I think you are taking for granted how tough that first step is, just because humans are very well programmed for recognizing faces (our brains are wired for it, plus we get many, many years of training data).
Good explanation @kevin1 and I didn’t even think about with sense, what it’s seeing is many things overlapping, this doesn’t generally happen with facial recognition and when it does, it doesn’t recognize the faces
I believe there is another more significant difference: the lack of “ground truth” for training device detection algorithms.
When using AI to detect – for example – tumors in xray images, AFAIK the training set is well understood: which xrays include a tumor and which do not. For Sense, this knowledge of exactly what device is turning on (and later turning off) is not known. If it gets either of these wrong the energy use attributed to the device will be wrong.
The recent integration of smart plug data will help a lot with this problem, but I fear they may need lots of users with smart plugs on lots of different devices in all possible configurations/settings. Clearly a good use of crowd sourcing to get the data… it would be nice if they could share it with others working on the same problem.
Great point ! I believe that Sense bootstrapped their data set using the ground truth from a few test houses, but you are right - they don’t have the vast labeled dataset, like ImageNet, to work with, though smartplugs certainly should help. Plus there’s no way they can use humans to add labels the way ImageNet did.

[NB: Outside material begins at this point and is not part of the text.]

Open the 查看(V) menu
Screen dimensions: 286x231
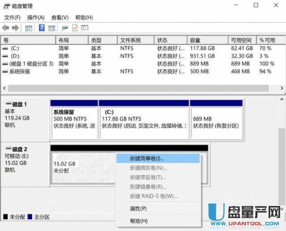(59, 17)
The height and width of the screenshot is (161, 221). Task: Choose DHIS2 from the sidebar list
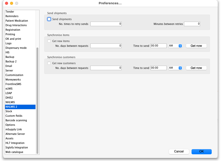9,98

It might be possible for some kinds of waveforms (car chargers), but not for the vast menagerie of patterns out there.
But will the smartplug data, with a resolution of 2Hz, provide high enough resolution data for Sense’s neural network to train?
I just hope that all this smart plug integration doesn’t slow down true detection.

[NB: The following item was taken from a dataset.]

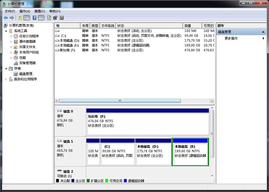This screenshot has width=269, height=192.
Task: Collapse the 系统工具 tree node
Action: (6, 31)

I can’t afford all the gear and if these plugs alread have the ability to monitor, why have sense?
It’s definitely better for training than:
- No data
- Hourly categorical data (only ON/OFF info)

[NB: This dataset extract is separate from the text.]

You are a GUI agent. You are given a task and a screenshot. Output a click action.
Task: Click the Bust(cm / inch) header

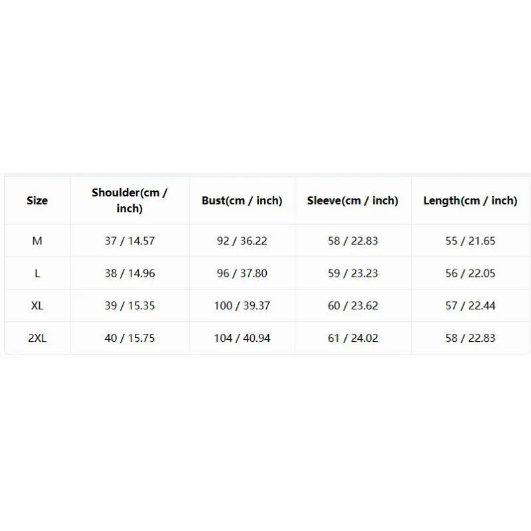click(242, 200)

- 2 Hz categorical data (ON/OFF)
Most of the research work in this area seems to have been done with a big sampling difference between the central monitoring system and the end device monitoring.
My thoughts is that the ground truth data the smartplugs are providing could be used in conjunction with the Sense monitor itself to construe the bigger picture, not necessarily relying 100% on the smartplug itself, but working together.
IE, the smartplug sees a change in consumption, and even though it’s only measuring at 2hz, it yells at the Sense hardware and says “Hey, uh, something big just happened here, take a look at 1 second ago and right now”…and then the Sense hardware actually does the heavy lifting.
Or I could be totally off base, but that’s the way I envision it.
I’m going to give a stronger answer after giving this a little more thought. 2Hz data should work well for training for two reasons.
Sense ultimately uses their detection neural networks/LSTMs to create an estimated 2Hz view of the detected device waveforms. That’s the waveform we see when we view the Power Meter for a specific device that has already been identified. Training is all about minimizing the variance between the predicted output (in the Power Meter view) and the ground truth data, so it’s actually quite serendipitous that both are 2Hz.
That 2Hz comparison would be problematic if the smartplug was actually sampling power at 2Hz and Sense was sampling at its native 1MHz. The smartplug would completely miss spikes and other rapid changes in current at the device. But the chip inside the HS110 has a native sample speed of 2520Hz, or 42 samples per AC 60Hz cycle. It reports the accumulated results twice a second, but those results are based on far greater sampling accuracy.